--- START ---

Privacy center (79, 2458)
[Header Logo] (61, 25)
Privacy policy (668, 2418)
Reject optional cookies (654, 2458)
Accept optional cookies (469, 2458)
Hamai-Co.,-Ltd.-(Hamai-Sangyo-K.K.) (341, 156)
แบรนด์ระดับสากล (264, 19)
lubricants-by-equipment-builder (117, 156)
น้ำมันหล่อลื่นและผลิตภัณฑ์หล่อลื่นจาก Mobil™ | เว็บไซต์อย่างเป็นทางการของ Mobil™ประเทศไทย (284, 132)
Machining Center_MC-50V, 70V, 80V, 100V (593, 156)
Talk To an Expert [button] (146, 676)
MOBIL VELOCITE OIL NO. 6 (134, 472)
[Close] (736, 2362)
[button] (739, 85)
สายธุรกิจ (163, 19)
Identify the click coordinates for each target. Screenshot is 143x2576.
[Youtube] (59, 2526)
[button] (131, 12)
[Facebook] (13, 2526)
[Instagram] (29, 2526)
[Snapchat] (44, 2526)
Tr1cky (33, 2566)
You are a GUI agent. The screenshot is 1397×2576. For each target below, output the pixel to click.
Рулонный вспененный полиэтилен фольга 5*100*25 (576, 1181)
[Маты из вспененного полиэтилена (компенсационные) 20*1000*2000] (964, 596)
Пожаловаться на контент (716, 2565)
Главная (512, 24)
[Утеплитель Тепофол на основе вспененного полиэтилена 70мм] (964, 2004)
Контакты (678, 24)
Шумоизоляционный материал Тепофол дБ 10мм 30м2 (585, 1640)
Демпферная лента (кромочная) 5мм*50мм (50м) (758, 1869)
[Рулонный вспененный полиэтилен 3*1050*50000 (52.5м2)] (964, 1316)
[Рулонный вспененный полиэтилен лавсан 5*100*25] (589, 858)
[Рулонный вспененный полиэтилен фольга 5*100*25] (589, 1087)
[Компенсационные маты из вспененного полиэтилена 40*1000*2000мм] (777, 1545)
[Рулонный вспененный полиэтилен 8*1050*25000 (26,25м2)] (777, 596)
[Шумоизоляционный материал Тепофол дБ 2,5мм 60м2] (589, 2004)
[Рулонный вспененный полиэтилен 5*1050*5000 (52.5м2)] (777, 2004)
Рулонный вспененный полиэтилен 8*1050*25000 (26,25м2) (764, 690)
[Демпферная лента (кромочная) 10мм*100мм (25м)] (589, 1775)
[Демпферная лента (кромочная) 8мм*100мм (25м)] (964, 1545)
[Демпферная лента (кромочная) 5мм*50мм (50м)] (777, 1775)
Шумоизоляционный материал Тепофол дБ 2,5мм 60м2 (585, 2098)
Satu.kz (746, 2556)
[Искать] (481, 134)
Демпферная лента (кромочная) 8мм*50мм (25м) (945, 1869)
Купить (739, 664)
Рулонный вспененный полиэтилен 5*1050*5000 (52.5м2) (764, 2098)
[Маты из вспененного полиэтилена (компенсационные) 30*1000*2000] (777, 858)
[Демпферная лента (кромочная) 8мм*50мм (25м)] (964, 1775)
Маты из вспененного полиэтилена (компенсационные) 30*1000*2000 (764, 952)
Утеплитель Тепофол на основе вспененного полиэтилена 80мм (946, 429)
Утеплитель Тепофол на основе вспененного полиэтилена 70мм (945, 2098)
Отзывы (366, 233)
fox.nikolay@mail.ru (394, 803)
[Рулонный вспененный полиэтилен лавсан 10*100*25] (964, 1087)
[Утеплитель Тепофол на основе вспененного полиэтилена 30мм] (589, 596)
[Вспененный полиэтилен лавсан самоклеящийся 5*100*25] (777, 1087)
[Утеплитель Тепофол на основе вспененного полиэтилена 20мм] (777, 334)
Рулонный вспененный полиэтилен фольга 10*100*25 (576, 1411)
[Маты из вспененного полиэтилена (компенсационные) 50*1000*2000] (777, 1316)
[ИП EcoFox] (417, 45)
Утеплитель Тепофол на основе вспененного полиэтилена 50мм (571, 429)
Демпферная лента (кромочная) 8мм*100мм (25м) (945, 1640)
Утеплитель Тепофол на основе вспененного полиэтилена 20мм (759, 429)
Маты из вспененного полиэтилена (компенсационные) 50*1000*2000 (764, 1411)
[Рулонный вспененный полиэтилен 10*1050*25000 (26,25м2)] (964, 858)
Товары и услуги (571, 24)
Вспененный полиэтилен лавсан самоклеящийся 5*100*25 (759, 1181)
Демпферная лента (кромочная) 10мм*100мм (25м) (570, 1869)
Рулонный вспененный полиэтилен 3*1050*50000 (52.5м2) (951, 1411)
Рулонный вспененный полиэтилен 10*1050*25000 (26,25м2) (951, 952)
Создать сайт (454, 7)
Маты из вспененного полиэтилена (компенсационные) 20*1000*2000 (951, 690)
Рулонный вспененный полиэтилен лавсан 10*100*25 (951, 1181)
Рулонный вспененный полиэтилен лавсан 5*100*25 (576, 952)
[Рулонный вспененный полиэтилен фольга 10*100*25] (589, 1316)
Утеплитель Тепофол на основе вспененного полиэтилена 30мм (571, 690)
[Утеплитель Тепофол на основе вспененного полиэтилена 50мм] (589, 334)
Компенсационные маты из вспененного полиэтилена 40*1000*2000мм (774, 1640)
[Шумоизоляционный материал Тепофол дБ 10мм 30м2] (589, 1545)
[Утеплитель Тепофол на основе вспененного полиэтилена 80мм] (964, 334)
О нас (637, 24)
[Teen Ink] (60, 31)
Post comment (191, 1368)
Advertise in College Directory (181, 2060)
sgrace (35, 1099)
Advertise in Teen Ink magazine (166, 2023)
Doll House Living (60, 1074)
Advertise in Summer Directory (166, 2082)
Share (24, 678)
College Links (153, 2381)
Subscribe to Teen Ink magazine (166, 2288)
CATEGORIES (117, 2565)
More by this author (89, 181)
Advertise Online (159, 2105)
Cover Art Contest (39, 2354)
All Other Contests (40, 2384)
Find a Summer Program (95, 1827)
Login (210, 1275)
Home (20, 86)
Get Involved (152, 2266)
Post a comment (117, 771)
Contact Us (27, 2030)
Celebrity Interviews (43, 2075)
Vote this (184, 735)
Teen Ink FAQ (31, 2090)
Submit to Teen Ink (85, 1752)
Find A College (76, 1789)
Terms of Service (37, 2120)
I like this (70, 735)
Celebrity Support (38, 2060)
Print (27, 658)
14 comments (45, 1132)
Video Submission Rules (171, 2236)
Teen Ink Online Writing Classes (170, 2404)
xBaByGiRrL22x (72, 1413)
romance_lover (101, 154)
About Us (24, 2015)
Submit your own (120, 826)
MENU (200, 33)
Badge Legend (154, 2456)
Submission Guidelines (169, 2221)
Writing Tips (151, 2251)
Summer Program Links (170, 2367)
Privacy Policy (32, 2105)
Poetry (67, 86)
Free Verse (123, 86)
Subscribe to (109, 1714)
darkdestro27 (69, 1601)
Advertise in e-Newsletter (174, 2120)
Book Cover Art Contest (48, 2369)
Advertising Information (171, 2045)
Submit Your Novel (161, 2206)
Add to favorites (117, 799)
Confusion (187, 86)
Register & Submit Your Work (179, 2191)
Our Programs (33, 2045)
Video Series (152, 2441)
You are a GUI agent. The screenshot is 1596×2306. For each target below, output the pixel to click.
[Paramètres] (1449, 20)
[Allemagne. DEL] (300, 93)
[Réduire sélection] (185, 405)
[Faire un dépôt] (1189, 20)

--- END ---

Gather, from the listing above, every line carrying the word "pixel".

▶ Your solution:
You are a GUI agent. The screenshot is 1397×2576. For each target below, output the pixel to click.
You are a GUI agent. The screenshot is 1596×2306. For each target below, output the pixel to click.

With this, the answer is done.